Björn s'était raidi. Lui aussi avait encore énormément de mal à entendre « son » nom.
- Oh, Reine...soupira Astrid en s'asseyant près d'elle. Kate et Claudiu sont à la P.I.H.S.
- Quoi ? La prison ?
- Oui...ils y ont été envoyés par...par un type qui m'en veut.
- Encore un président ? railla Reine en grignotant un biscuit.
- Non, il s'appelle Axel Desmarais et...
C'est le père de Daniel. Mais les mots ne purent franchir ses lèvres.
- Et il est complètement fou, improvisa-t-elle. Je n'ai pas de nouvelles de Kate et Claudiu, ou de Mama, Gonzalo et Ernesto qui sont avec eux...je suis désolée.
- Et Leïla aussi ?
- Leïla est...morte, souffla Astrid.
Björn leur tournait le dos, mais elle le vit frémir.
- C'est pas vrai ! Elle ? Mais Leïla était une dure à cuire !
- Elle a été tuée par les Golems, une armée dirigée par un ami d'Axel Desmarais.
- J'ai déjà entendu parler de cette armée, fit Youssouf Obalambo. On dit qu'elle est la plus forte du monde.

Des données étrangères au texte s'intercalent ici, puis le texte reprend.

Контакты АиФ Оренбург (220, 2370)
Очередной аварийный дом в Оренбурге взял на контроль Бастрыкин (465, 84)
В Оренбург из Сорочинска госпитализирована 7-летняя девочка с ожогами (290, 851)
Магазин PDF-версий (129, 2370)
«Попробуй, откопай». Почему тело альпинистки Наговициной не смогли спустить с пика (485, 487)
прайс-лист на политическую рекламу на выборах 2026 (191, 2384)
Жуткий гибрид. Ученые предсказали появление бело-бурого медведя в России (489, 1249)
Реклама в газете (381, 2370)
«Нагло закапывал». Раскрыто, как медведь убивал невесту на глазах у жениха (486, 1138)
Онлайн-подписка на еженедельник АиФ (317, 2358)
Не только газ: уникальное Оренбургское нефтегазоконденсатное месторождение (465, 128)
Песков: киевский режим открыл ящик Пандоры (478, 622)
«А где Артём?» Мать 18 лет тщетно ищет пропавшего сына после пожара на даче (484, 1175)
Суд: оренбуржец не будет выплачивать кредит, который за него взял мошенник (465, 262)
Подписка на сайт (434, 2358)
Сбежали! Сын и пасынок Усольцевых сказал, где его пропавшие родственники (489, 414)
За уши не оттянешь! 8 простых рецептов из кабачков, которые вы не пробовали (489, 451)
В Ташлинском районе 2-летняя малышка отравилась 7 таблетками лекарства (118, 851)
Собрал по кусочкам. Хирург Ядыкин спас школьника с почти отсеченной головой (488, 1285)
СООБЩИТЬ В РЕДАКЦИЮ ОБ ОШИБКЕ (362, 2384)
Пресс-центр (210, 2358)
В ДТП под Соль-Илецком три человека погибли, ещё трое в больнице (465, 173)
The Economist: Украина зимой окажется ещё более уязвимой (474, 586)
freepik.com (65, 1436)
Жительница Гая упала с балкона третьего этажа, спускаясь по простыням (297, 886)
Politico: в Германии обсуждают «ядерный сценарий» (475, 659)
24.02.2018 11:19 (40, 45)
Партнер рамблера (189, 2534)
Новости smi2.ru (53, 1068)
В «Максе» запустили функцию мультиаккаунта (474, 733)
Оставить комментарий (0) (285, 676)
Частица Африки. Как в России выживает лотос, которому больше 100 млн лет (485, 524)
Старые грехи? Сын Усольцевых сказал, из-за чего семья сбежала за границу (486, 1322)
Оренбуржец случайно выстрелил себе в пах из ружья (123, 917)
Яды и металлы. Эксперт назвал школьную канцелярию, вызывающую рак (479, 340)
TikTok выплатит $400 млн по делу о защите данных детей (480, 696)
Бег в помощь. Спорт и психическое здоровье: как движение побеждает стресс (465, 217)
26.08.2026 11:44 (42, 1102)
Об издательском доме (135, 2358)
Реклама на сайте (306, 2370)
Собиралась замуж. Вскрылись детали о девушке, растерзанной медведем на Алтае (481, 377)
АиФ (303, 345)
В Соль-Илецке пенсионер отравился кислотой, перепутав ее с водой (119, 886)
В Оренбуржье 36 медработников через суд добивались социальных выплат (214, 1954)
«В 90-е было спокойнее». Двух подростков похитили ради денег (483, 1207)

Astrid dut répondre aux autres douloureuses questions de Reine : où étaient Lars, Salvatore et Daniel ? Chaque réponse lui déchira le cœur. Finalement, la jeune Congolaise comprit qu'il fallait parler d'autre chose :
- Mon père et moi, nous avons pas mal d'ennemis, aussi. Bah, comme ce Célestin, celui qui avait capturé Mama Bayou. Mais on lui a fait un sort, hein, papa ?
- Il n'embête plus personne là où il est, approuva Youssouf. En ce moment, nous sommes aux prises avec un type encore pire que lui : Kgodi Adesina, mais nous lui réglerons son compte bientôt.

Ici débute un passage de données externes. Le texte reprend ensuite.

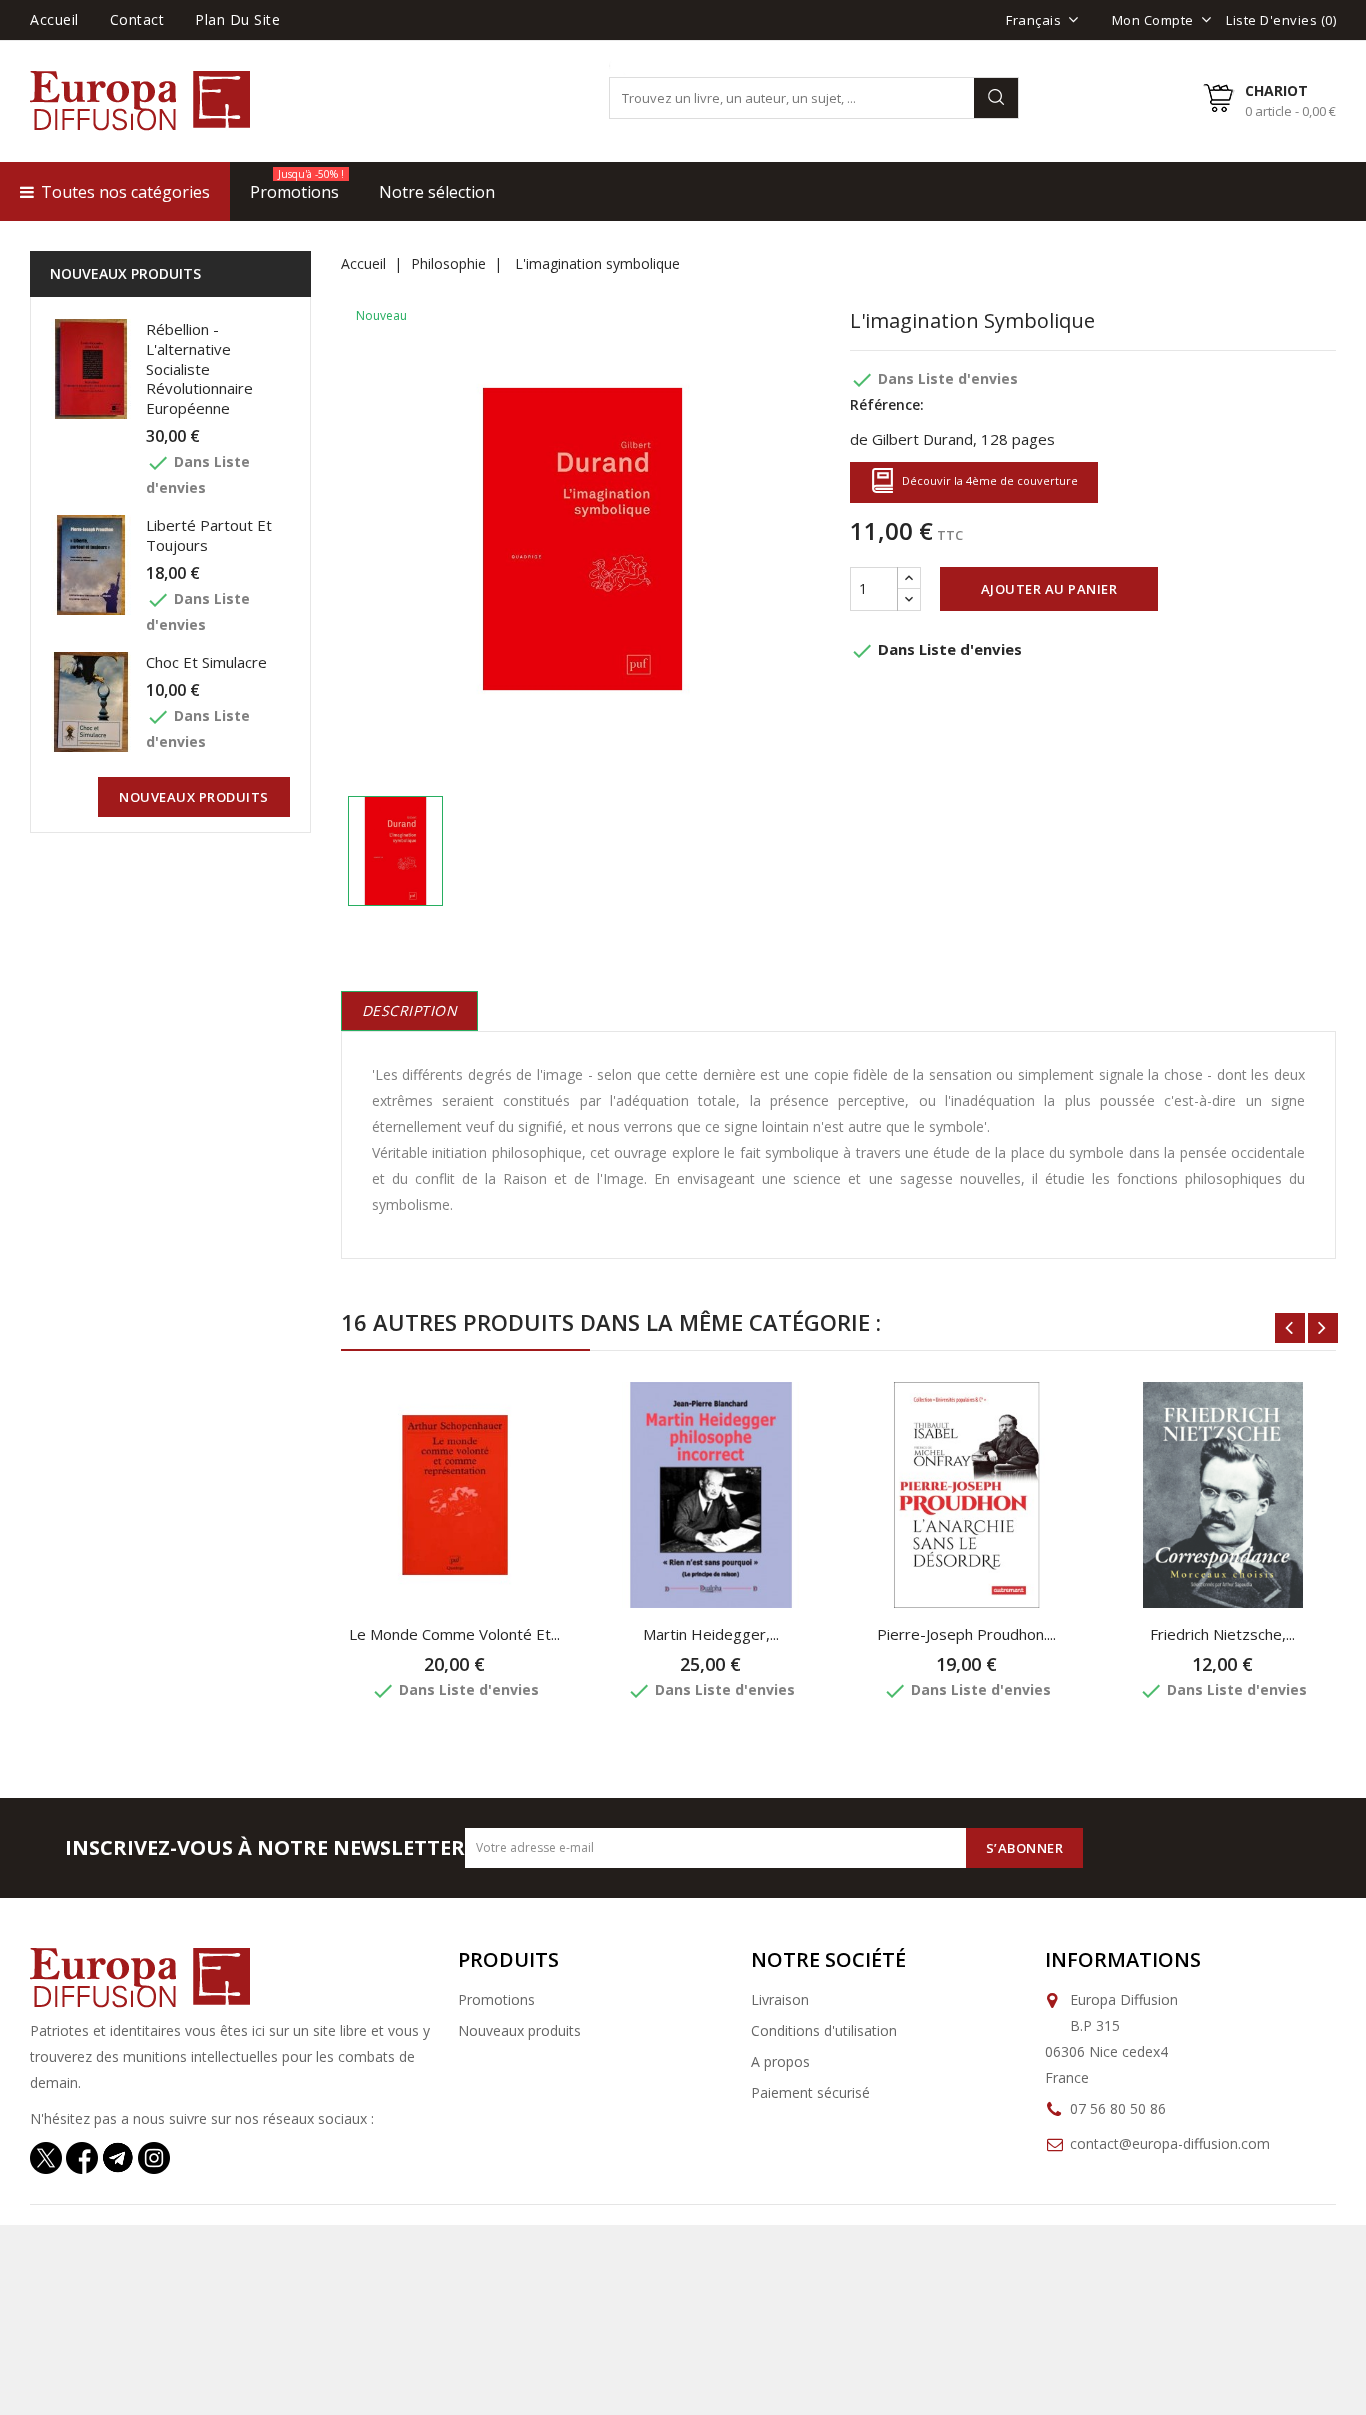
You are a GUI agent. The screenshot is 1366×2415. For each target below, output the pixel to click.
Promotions (496, 1999)
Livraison (780, 1999)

Astrid ne connaissait pas le monde où évoluait maintenant Reine, ces histoires de chefs de guerre qui menaient une lutte sans merci dans la jungle congolaise. Elle écouta néanmoins leurs récits avec intérêt pendant une bonne demi-heure.
- Quoi qu'il advienne, vous pouvez compter sur nous, conclut Youssouf. Si vous avez besoin d'aide, Reine et moi serons présents.
- Merci infiniment...
La jeune Congolaise mordit dans un carré de chocolat au piment et faillit le recracher :
- Beurk, mais c'est dégoutant !
Astrid eut un petit rire et haussa les épaules :
- C'est ça, d'être enceinte. On a envie de choses bizarres.
Elle se tourna vers Björn, qui était resté muet pendant toute la conversation, et sourit.
- Nous n'allons pas vous déranger plus longtemps, fit le colonel. Maintenant que Reine sait ce qu'elle voulait savoir, nous allons rentrer...bon courage et bonne chance.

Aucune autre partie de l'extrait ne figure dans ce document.